Pour analyser, il faut déjà prendre connaissance des procédures existantes dans l’entreprise pour tout ce qui concerne les comptes, et si ces procédures assurent une certaine fiabilité.
- Comment est comptabilisée une facture ? Qui la comptabilise ?
- Qui encaisse le paiement ? Est-ce la même personne (alors c’est un problème !) ?
- Existe-t-il un rapprochement des bons de commandes/factures/bons de livraison ?
- Existe-t-il une déclaration unique d’embauche pour chaque contrat signé ? La représentation du personnel est-elle correcte (délégués du personnel, comité d’entreprise,…) ?
- La gestion de l’association est-elle désintéressée ?
- Le système informatique est-il fiable ?
- Etc…
La portée de la mission du CAC ne se limite pas qu’à la comptabilité et qu’au processus d’élaboration des comptes. Différents moyens sont à notre portée pour nos missions : interviews (je fais des enregistrements des conversations en prévenant mon interlocuteur bien entendu, et je les verse au dossier), questionnaires à remplir, ou diagrammes de circulation des flux (diagrammes des chemins entre les applications informatiques, ou des flux d’informations dans l’organigramme) par exemple.

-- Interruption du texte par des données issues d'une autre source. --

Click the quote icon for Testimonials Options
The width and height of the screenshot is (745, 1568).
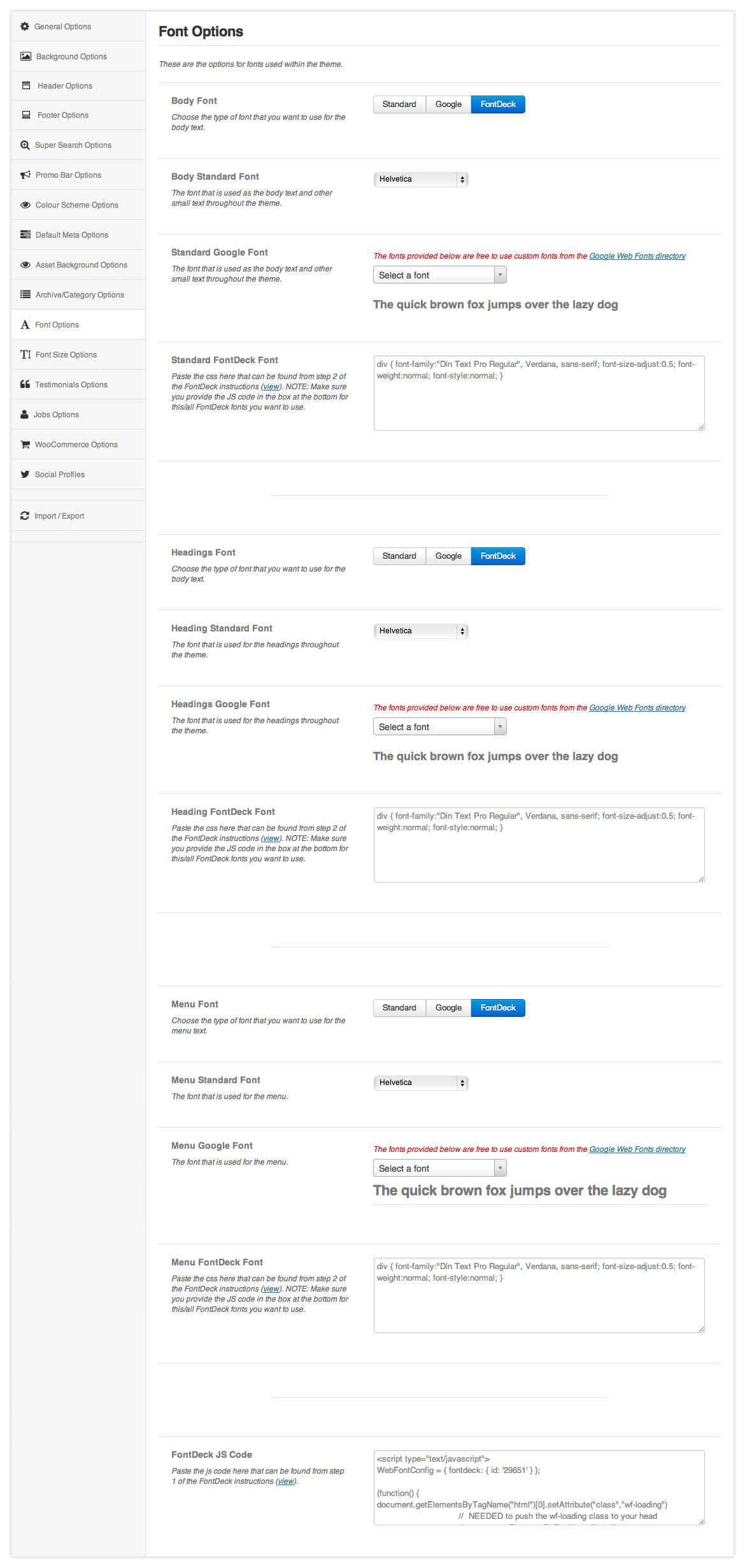coord(25,385)
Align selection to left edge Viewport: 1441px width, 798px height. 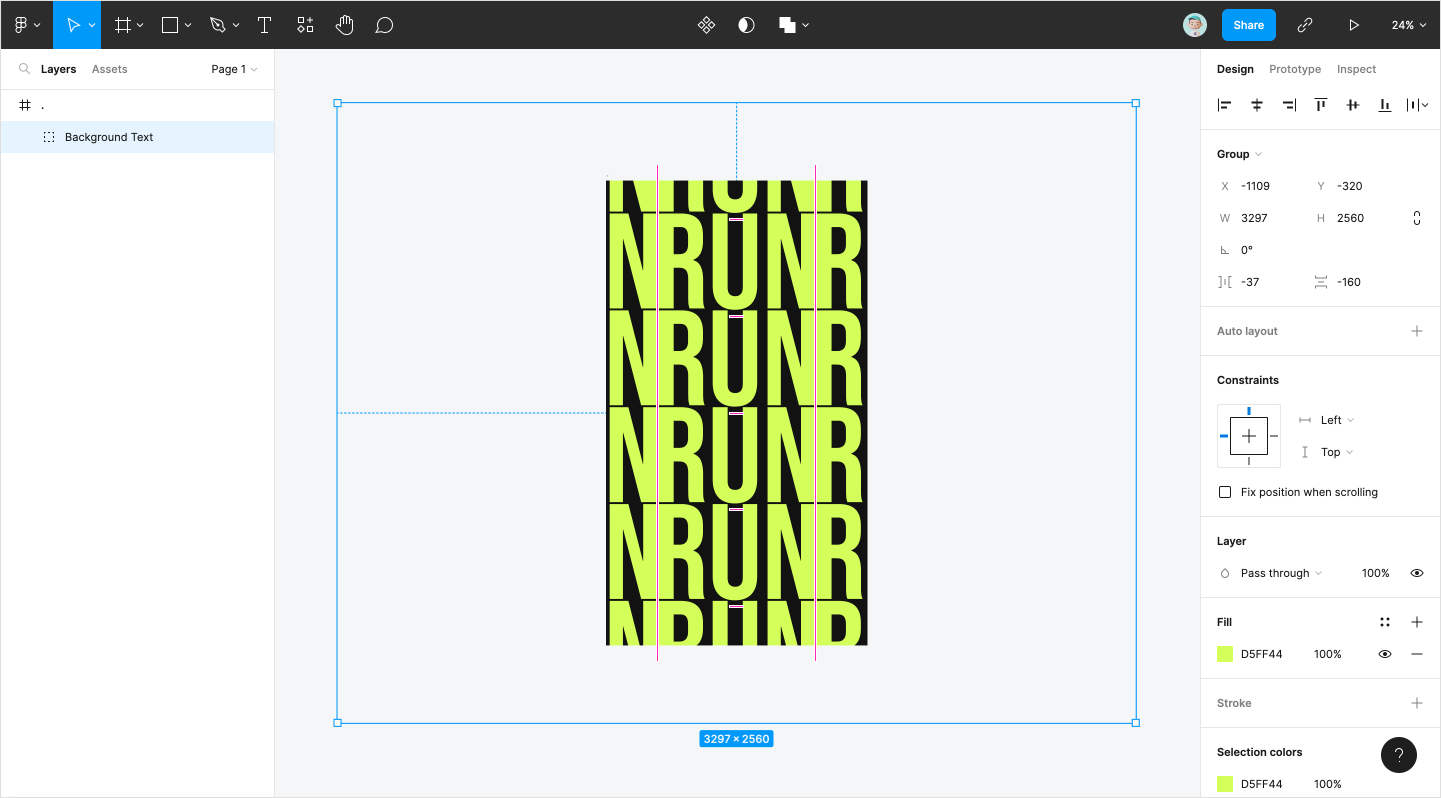[1225, 105]
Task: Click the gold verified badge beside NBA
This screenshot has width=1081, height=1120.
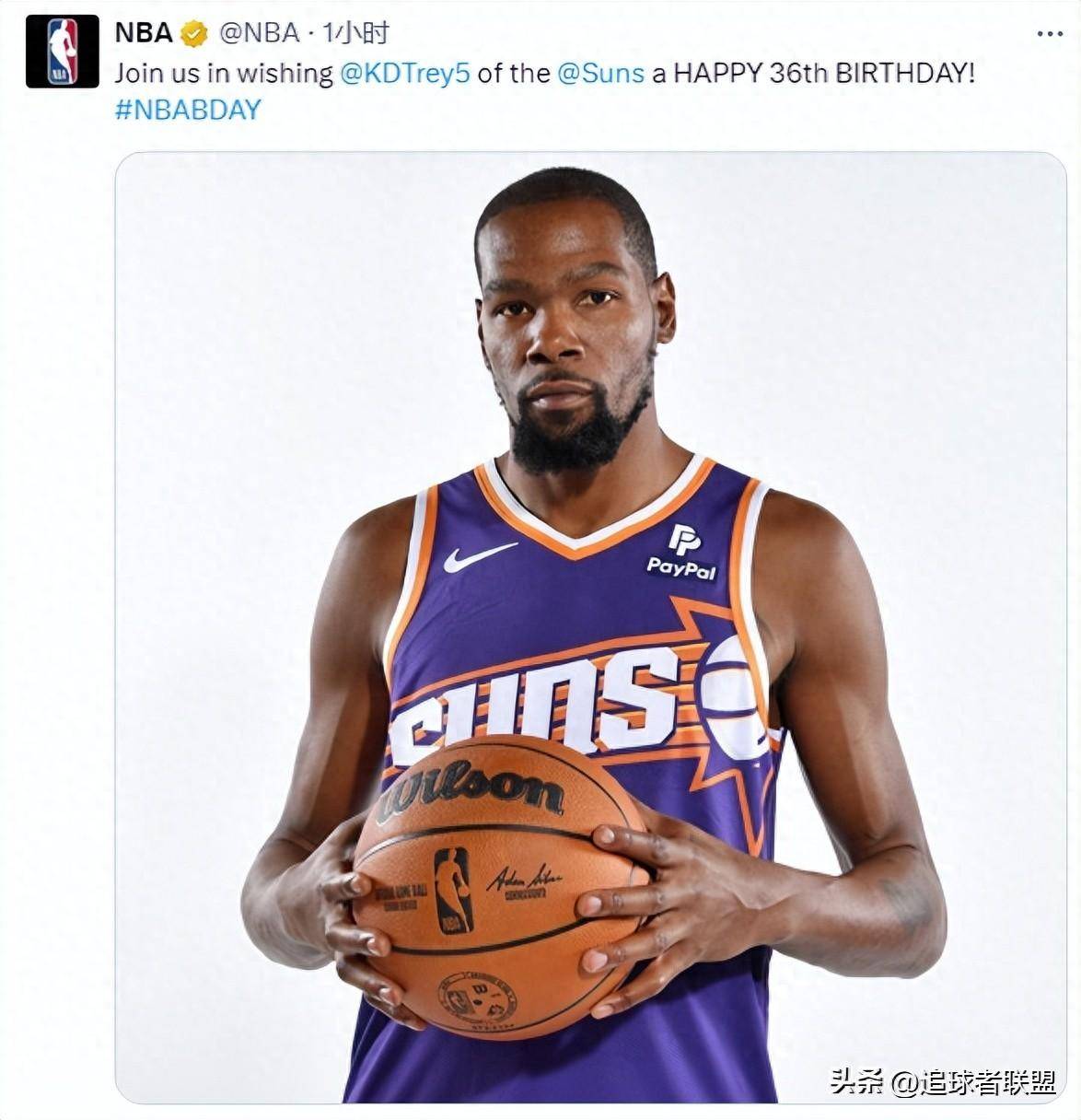Action: (x=192, y=34)
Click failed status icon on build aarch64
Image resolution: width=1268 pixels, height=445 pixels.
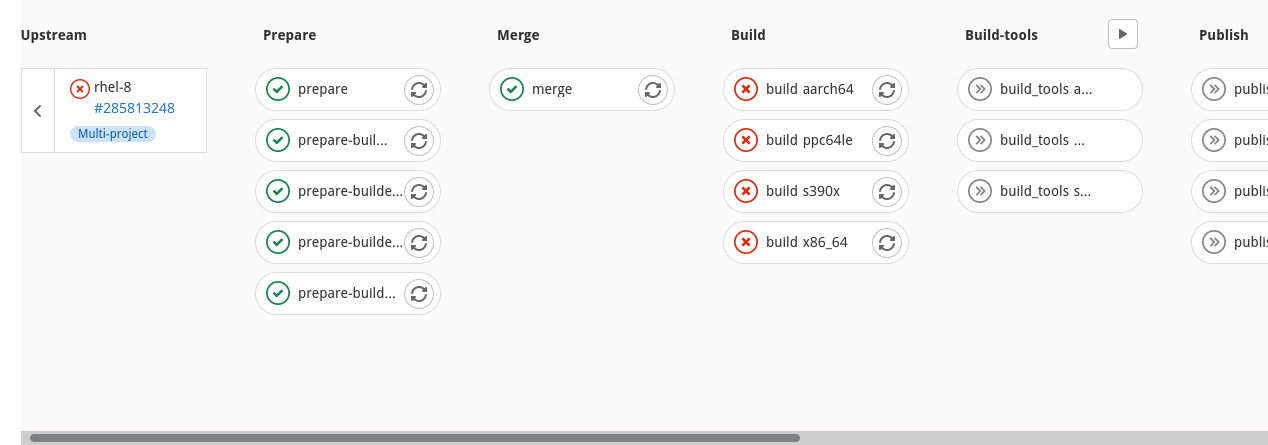(x=745, y=89)
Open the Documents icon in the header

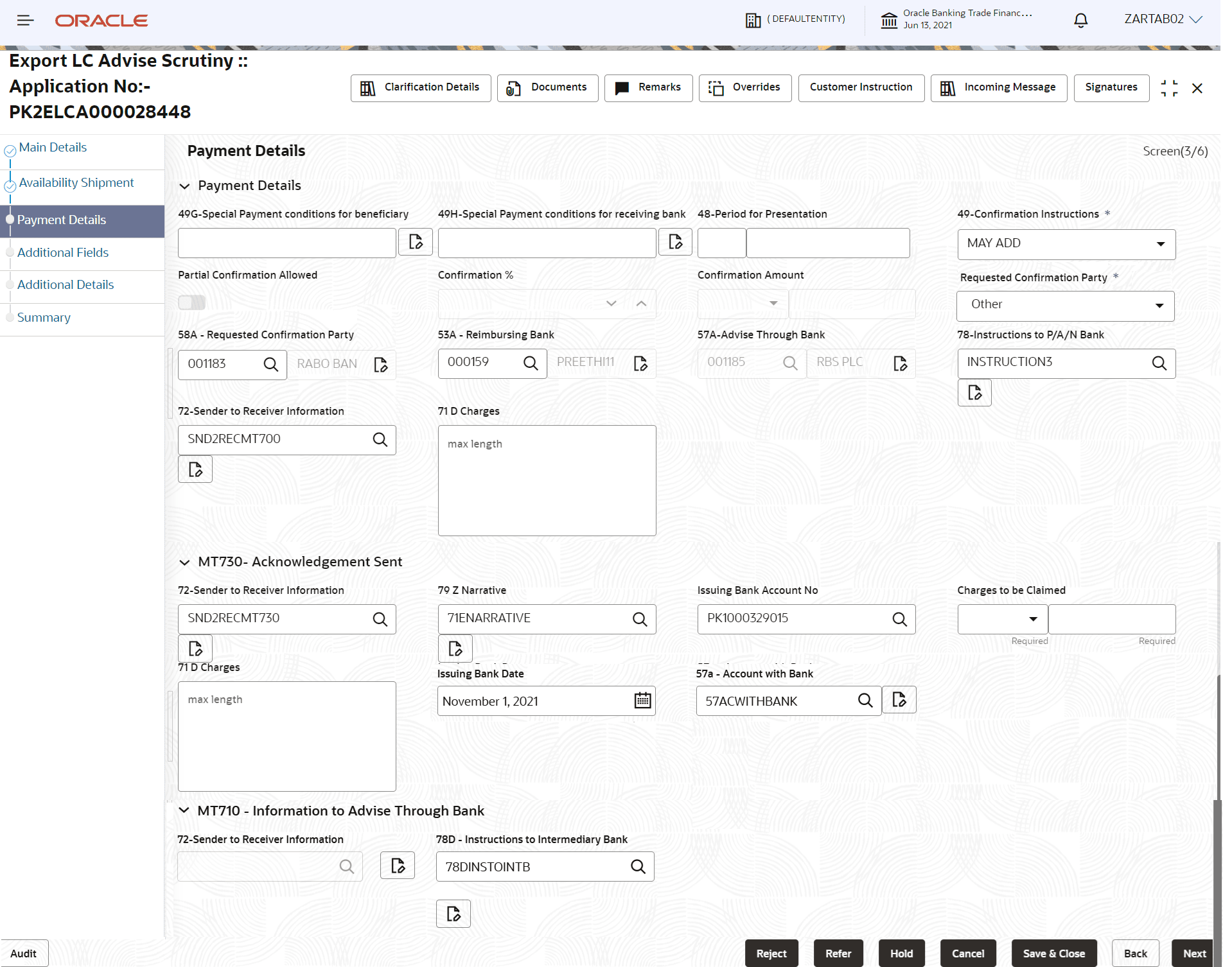point(547,87)
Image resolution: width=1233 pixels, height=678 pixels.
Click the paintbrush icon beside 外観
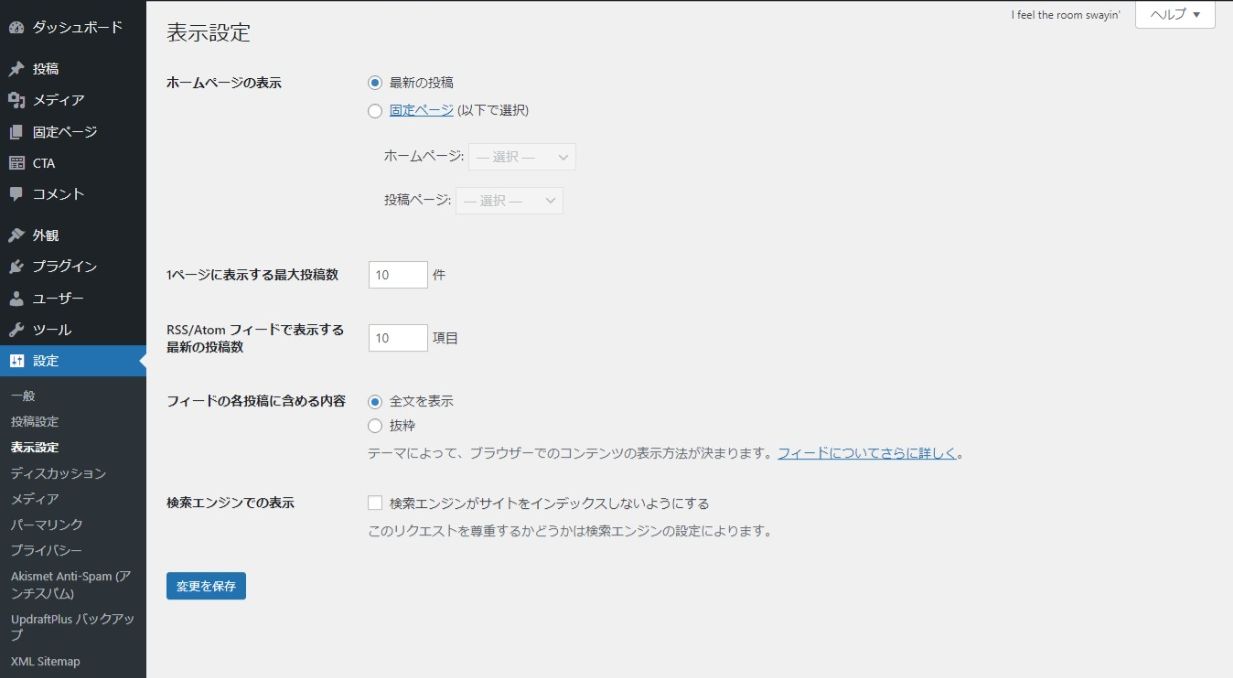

- Exemple : Le gestionnaire édite les bulletins de paies, verse les salaires, et les comptabilise. Il y a un problème de contrôle interne. Le CAC doit le signaler à la direction formellement (par une lettre), et il va mettre en place des procédures particulièrement strictes et exigeantes sur la paie. Ce gestionnaire a pu faire des erreurs que personne n’a vues, il a pu créer un salarié fictif, à qui il verse un salaire. Bon, l’exemple est un peu gros, mais nous avons identifié un risque qui va orienter notre mission sur le social.
Rappelons que le risque est de deux natures :
- le risque dit inhérent, c’est-à-dire le risque de la structure si aucun contrôle n’était fait,
- le risque lié au contrôle, c’est-à-dire le risque qu’une anomalie significative se produise et ne soit pas détectée.
L’étude de ces risques doit permettre au CAC de mettre en place des procédures de contrôle adaptées en fonction de ce qui a été découvert. Permettez-moi de le dire, mais les notes de synthèse de cette étude ressemblent fortement à des notes d’audit classique, avec toutefois une finalité différente. Nous ne devons pointer que les dysfonctionnements, et apporter des recommandations sur ces points (je vous entends déjà crier « Non immixtion dans la gestion », mais oui on doit faire des recommandations, et la frontière est parfois floue).
Cette partie de la mission d’analyse des risques est tout à fait centrale, et est méconnue (parfois de la profession même…), mais la valeur ajoutée du commissaire aux comptes n’est pas de refaire ce que fait l’expert-comptable, mais d’apporter une expertise différente, de la hauteur sur l’entreprise, sur son fonctionnement, et sur sa sécurité.